Lines from the listing below that contain the string "computer" are to be reported.

═════ MATERIAL FOR THIS TASK

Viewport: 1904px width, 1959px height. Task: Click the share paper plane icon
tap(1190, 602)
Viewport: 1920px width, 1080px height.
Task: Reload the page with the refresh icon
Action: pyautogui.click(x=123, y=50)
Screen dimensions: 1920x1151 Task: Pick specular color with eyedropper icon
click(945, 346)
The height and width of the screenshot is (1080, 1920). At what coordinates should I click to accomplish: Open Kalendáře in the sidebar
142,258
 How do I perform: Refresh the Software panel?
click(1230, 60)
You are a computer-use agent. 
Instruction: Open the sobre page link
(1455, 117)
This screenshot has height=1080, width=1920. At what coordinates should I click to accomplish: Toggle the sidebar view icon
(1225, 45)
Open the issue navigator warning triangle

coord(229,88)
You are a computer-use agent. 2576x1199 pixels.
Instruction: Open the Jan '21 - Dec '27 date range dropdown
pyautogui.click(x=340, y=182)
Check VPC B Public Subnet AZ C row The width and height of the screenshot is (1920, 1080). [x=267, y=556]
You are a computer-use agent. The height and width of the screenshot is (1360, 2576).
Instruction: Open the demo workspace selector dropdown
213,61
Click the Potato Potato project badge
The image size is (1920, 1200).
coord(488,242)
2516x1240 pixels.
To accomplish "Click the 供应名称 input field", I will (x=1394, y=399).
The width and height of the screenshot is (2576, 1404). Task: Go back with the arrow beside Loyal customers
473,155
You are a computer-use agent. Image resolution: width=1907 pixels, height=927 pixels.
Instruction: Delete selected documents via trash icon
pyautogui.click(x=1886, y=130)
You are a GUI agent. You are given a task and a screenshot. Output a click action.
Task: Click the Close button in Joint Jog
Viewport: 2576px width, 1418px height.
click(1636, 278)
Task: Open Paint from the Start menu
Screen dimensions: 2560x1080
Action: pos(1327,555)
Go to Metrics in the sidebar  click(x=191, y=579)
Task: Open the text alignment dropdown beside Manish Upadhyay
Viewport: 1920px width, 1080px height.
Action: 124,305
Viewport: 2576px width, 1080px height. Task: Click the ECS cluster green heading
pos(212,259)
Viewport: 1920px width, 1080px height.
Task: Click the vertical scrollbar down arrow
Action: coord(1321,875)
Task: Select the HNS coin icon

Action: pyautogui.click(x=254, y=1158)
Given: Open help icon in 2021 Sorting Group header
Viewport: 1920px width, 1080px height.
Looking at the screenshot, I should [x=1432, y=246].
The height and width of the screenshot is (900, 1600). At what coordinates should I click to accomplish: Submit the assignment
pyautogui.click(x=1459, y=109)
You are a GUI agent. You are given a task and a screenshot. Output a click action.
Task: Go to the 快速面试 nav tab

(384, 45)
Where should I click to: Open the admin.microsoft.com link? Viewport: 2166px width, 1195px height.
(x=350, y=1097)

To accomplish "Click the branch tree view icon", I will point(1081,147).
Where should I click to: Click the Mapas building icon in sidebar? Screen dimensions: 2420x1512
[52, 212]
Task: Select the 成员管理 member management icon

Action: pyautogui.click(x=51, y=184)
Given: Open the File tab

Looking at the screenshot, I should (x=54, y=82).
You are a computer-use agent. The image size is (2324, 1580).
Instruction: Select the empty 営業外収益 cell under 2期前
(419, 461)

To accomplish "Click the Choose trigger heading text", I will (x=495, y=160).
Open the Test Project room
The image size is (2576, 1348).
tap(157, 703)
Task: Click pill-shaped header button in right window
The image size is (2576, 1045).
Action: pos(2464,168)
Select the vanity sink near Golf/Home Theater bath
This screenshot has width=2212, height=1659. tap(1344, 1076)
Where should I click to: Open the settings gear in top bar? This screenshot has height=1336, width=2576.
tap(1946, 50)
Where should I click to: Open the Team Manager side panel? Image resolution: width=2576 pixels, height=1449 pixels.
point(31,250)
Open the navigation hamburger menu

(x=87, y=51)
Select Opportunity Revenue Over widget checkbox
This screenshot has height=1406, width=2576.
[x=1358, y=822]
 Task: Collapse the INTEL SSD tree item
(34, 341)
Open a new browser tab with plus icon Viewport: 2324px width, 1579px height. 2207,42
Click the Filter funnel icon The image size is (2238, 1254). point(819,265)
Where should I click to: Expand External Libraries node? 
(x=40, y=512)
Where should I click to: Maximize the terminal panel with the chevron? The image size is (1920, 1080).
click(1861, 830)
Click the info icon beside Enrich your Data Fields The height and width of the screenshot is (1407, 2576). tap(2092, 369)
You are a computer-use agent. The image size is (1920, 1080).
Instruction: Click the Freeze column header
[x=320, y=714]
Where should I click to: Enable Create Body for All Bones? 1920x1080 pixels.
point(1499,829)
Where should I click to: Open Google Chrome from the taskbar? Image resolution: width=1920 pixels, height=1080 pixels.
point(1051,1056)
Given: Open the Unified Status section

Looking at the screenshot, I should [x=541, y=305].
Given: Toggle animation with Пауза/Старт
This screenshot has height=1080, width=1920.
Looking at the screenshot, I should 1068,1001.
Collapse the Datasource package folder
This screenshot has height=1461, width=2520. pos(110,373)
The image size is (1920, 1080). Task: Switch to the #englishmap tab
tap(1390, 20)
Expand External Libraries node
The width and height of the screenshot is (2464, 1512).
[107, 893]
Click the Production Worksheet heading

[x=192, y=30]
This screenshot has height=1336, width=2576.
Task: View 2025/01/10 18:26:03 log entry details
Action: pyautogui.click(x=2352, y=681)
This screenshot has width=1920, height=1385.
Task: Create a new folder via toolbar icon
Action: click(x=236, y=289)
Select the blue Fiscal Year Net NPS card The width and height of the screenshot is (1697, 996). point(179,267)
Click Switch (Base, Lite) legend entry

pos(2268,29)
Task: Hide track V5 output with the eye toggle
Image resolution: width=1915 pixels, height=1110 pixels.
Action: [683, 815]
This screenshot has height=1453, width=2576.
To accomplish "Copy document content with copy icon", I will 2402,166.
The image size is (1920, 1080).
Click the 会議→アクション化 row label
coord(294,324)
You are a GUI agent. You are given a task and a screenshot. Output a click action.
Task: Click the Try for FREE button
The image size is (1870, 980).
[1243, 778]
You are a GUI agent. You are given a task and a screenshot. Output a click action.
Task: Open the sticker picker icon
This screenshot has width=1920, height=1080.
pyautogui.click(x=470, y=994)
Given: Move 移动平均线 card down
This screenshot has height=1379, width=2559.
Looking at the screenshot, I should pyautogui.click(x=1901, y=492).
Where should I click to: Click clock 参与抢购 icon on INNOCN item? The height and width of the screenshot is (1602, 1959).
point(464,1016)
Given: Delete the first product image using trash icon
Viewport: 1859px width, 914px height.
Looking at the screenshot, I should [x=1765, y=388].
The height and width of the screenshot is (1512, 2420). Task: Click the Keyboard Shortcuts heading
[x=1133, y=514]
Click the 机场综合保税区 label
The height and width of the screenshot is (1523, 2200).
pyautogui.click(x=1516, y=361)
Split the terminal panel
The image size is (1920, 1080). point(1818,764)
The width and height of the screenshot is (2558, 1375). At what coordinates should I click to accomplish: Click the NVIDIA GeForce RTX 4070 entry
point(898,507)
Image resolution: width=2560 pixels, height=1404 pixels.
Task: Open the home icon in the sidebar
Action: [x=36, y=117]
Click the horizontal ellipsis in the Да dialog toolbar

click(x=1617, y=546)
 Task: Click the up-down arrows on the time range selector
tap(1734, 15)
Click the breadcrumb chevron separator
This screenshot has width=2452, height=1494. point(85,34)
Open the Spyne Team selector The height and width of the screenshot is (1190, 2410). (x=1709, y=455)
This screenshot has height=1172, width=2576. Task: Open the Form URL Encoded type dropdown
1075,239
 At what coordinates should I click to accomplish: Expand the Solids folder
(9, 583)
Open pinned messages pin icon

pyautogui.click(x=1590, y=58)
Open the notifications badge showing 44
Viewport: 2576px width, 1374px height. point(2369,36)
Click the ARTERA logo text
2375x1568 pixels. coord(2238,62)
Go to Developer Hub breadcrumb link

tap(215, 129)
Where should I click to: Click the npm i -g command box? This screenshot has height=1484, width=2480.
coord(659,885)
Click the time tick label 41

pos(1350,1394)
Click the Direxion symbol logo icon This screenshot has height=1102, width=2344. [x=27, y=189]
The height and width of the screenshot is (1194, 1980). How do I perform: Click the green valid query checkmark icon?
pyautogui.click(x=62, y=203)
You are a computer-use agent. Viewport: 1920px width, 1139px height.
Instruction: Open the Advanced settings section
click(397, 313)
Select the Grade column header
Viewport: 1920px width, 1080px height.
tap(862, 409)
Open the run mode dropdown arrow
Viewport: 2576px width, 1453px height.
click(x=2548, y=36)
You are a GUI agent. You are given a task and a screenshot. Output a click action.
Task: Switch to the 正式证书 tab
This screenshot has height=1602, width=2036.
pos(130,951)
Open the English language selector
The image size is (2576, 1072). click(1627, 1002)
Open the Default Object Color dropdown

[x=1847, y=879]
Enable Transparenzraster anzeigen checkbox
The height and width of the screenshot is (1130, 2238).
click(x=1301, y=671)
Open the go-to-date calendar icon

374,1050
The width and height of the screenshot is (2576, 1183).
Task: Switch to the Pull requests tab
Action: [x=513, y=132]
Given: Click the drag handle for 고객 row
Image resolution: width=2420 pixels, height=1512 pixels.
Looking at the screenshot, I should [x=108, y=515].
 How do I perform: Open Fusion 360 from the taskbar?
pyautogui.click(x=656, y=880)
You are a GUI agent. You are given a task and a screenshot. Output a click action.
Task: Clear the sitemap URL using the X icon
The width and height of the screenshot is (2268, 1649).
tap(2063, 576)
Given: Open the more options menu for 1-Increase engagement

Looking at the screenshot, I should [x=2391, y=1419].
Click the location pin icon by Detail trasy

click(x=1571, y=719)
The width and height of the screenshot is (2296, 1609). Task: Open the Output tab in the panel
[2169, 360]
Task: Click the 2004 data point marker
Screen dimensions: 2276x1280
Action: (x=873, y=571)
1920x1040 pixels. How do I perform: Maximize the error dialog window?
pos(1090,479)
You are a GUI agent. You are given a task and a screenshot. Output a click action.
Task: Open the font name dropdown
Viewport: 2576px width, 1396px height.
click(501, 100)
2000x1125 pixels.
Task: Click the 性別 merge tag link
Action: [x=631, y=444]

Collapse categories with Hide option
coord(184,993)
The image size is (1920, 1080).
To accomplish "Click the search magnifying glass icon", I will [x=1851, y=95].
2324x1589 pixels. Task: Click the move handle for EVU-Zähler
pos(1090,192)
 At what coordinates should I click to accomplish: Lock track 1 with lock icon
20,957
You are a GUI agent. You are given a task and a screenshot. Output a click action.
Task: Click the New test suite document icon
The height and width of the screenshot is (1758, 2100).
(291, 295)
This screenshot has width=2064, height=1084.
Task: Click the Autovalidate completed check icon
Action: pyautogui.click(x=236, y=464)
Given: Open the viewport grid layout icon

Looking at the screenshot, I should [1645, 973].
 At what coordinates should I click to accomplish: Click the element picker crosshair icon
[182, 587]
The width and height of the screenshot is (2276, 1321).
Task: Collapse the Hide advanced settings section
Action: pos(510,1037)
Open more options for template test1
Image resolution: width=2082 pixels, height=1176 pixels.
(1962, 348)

══════════

* **RESULT FOR THIS EXERCISE**
You are a computer-use agent. 
You are a computer-use agent. 2576x1199 pixels.
You are a computer-use agent. The height and width of the screenshot is (1360, 2576).
You are a computer-use agent. Image resolution: width=1907 pixels, height=927 pixels.
You are a computer-use agent. The image size is (2324, 1580).
You are a computer-use agent. The image size is (1920, 1080).
You are a computer-use agent. Viewport: 1920px width, 1139px height.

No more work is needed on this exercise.